What this means, is a medical professional should, in general, do follow up on all serious cases (and perhaps some non-serious ones too) such that the appropriate questions are asked and if the response is incomplete or not useful additional follow up questions can be posed. This is most often the case if the follow up is done by phone to the physician or HCP involved with the case.

All follow up efforts must be documented. By this, one means that the request (including the questions asked or documents requested) are listed in the electronic or paper case file along with the date of the request and the name of the requester.

The sender should track the follow up request and if no response is received in a week or two then the sender should try again. This should be clearly stated in the SOP covering follow ups. Although it is generally felt that two follow ups are sufficient, the number really should correspond to the importance of the case. A Stevens-Johnson or Torsades case should get strong and repeated follow up. A penicillin skin rash perhaps less so. The author remembers a case of alleged Torsades right after a patient took one of our anti-histamines (a very benign and safe product). This was so important, both for medical and commercial reasons, that multiple follow up attempts were made. However, when they failed to produce the needed information (cardiograms and previous cardiac history) the chief medical officer of the company flew on the corporate jet to the physician’s office some 800 miles away to personally see the treating physician and obtain the cardiograms and needed information. By doing this we discovered that the patient had long-standing Torsades which had occurred both before and long after taking the drug in question thus showing the drug was highly unlikely to be the cause.

So the bottom line is for serious cases, probably two follow ups but more if the case is important in signaling, is the first time that this was seen, was more severe etc. For non-serious cases, some companies do no follow up especially if the case is totally benign and the problem quickly disappeared such as a headache lasting an hour. Again, medical judgment and common sense should dictate the follow up.

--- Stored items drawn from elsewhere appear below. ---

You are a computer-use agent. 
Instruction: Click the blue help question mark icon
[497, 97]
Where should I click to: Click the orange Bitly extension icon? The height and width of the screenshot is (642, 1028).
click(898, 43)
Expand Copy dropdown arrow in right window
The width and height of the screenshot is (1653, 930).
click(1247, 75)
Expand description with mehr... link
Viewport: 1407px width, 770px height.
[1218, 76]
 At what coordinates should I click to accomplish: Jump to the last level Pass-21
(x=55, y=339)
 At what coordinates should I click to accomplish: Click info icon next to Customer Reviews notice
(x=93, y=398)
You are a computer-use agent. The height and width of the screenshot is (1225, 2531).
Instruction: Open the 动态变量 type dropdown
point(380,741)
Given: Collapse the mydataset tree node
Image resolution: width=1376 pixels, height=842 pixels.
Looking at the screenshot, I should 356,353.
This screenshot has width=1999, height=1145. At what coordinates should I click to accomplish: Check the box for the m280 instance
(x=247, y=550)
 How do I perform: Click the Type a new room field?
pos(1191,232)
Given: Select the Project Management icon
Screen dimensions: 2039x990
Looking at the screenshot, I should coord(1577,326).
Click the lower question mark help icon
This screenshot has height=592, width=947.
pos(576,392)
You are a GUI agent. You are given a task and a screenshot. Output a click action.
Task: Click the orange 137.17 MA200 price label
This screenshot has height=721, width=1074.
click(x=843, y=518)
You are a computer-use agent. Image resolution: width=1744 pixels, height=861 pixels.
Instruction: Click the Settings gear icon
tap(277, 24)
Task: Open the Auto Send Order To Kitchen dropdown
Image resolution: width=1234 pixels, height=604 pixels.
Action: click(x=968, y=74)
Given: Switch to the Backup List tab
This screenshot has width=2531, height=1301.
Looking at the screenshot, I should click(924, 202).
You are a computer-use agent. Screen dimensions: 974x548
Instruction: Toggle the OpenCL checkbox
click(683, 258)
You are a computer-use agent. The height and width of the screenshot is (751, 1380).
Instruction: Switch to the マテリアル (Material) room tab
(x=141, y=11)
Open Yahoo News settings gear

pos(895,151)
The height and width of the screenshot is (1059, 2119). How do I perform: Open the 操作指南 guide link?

The mechanics of follow up.

As noted above, there are several ways to do follow up: phone, email, letter, personal contact/visit. If in writing, the requests should be as explicit as possible (“the ECG of April 28, 2013 during the patient’s chest pain”) though sometimes this is not possible (“the ECGs relating to the patient’s chest pain in April 2013”). Be careful not to overask (“all lab reports during the patient’s 7 week hospitalization”). If the case is complex, consider asking for summary reports such as the discharge summary or the treating physician’s letter to the patient’s private physician.

Some companies now split up case processing into multiple components such as initial data entry, triage, coding, narrative writing, follow up request etc. whereby a different person may handle each step and no one owns the case. Although this may make for efficient case processing, things often fall through the cracks and no one remembers to follow up to see if the request for follow up was answered. Cases must be tracked.

Follow up should be done while the case is “hot” which usually means within a week or two at most after receipt of the case. If one waits longer than that the trail will get cold, the records shipped to the archive room, the treating physician is now working elsewhere, no one remembers the case etc. The likelihood of getting useful information in this situation is much lower. All new data must be triaged rapidly and handled per SOP procedures.

Documentation that is obtained should be as complete as possible. Ideally the actual cardiogram and interpretation should be obtained rather than a verbal report that the cardiogram showed an anterior wall myocardial infarction. The appropriate redaction of patient and reporter identifiers should be done to ensure compliance with HIPAA and other data privacy requirements.

Special Situations

Bottom Line: Follow up must be done and the follow up should be well thought out and assiduously done up front.